Records for this task |
= = = =
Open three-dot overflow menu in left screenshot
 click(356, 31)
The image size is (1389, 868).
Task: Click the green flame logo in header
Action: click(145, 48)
= = = =
Work instruction | Repeat back the material above verbatim, including every line.

Task solution |
Open three-dot overflow menu in left screenshot
 click(356, 31)
The image size is (1389, 868).
Task: Click the green flame logo in header
Action: click(145, 48)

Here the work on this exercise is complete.